Do you remember the lovely Kycee Q who was gracious enough to share her enthralling series Family Secrets? Well, she’s here with something new.
Please, read…
Prologue
Papa led me down the dusty path, pulling my hand as he went. From the corner of my eyes, I could see with the help of the dim light proffered by the moon, and the fireflies in the bushes that we had just passed Mama Osarodion’s Akara stall, which stood almost at the outskirt of the village.
“Papa, where are we going?” I called out, trying to mask my fear with a worried look. Besides the fact that I was now seeing strange images obviously conjured by the trees in the bushes, we had just entered the path leading to the village stream- a path Mama had warned was disastrous and terrifying in the night. It had been rumored that a certain masquerade visited the stream at such odd hours in the night to take its bath. Therefore, anyone who ventured there at night never lived to tell the tale.
“Papa!” I called again.
“Will you be quiet?!” Papa scolded, stopping abruptly to stare down at my worried face. He was wearing that murderous look of his that always made my skin crawl. It was the look he always had right before he sends my buttocks to the woodshed to be whipped with koboko for one of my mischief or, for other closely related offenses.
“If I hear another word from you…” He threatened, but he didn’t get to finish his sentence, as there was a sudden movement in the bush. I felt fear creep up my spine and almost jumped on Papa, but he had looked away surveying the surrounding with frightened interest, and with little concern for my safety.
“Igbabonelimi, is that you?” Papa asked, and I could hear the trembling in his voice. He looked even as terrified as I was.
“Papa” I whispered, unable to contain my anxiety anymore. I could feel my eyes tingling with tears as I looked at him, hoping he would see the fears in my eyes and change his mind.
“Papa, I want to go home” I whispered again, now crying as silently as I could.
“Hsssh!” Papa hushed me; calling out to whoever he thought was on the path with us.
Suddenly, there was a large rush of leaves and then, we saw it-a big monstrous being with black hairs all over- standing before us on the path. It had a wooden mask with big white eyes and a blood stained tongue that seemed to stretch from one corner of its mouth to the other.
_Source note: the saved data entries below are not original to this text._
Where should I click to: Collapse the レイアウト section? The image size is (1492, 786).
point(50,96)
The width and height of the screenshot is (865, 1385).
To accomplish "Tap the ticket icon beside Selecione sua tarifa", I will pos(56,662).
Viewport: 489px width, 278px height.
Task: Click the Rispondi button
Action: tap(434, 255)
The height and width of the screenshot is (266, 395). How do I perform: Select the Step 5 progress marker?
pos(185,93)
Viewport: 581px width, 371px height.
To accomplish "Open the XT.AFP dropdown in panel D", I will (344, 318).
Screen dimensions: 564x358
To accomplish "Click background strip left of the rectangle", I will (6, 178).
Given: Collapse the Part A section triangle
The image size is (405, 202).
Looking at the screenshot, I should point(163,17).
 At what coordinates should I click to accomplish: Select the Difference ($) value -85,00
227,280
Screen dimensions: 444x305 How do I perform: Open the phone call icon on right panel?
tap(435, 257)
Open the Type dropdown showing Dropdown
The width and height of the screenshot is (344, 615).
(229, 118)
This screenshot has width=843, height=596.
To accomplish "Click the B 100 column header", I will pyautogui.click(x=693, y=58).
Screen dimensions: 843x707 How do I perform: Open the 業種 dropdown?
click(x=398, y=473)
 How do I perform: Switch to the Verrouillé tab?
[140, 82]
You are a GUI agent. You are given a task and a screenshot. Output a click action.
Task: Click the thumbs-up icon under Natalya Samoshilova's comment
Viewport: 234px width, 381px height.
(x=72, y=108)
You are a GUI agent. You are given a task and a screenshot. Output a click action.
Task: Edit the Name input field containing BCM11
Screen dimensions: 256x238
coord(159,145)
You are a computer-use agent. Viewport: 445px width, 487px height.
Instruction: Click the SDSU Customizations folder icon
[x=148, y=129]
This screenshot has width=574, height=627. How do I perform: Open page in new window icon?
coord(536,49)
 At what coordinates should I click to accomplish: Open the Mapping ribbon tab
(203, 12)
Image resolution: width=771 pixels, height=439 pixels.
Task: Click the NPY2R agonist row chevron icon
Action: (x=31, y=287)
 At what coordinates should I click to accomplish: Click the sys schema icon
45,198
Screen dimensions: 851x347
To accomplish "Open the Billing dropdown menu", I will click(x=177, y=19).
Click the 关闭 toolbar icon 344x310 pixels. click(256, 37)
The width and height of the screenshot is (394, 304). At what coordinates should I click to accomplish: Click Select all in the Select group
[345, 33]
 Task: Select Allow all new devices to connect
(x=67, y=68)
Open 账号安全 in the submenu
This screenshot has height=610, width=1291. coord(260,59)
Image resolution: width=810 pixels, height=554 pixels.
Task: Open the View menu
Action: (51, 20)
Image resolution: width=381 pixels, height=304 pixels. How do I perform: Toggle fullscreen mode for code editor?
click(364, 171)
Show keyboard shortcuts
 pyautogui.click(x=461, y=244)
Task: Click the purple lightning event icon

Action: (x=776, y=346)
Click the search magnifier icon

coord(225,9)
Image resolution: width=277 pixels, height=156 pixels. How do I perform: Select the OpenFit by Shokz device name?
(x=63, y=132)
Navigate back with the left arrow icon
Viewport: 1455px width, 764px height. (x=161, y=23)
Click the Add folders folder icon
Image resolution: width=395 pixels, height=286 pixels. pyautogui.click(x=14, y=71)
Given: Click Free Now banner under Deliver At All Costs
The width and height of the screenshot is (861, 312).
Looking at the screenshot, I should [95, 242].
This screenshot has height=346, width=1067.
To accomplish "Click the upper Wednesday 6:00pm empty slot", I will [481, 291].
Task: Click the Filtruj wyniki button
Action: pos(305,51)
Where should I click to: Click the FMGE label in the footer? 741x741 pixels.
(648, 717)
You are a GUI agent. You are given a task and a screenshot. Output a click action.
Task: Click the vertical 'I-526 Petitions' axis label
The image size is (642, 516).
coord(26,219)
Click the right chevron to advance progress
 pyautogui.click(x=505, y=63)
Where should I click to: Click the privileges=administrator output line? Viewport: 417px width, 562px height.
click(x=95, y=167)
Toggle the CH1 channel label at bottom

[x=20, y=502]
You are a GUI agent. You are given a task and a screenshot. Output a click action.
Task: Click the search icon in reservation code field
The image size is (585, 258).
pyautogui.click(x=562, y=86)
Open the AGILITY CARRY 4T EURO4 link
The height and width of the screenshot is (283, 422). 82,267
On its feet and chest, were beads and cowries of some sorts. I was about screaming when I felt Papa’s hands round my mouth.
I struggled.
“Igbabonelimi! oh thank God you came” Papa answered, holding my mouth tighter as I struggled to break free, and do the one thing my feet were urging me to do. From the corner of my eyes, I could see that the creature made no move to answer. It just stood there, watching us like a hawk.
“I’m sorry I didn’t come much sooner. Forgive me” Papa continued, as he tried to keep me still.
“I had to wait till her mother was fast asleep. Please don’t be angry with me” Papa continued, trembling as he made to throw me between his thighs to keep me caged.
Suddenly, it felt like the grounds were moving as I saw the creature move towards us. My eyes grew wider as I made to bite off the fingers that stood over my mouth, and scream my lungs out till my feet were willing to obey. But it was already there before us.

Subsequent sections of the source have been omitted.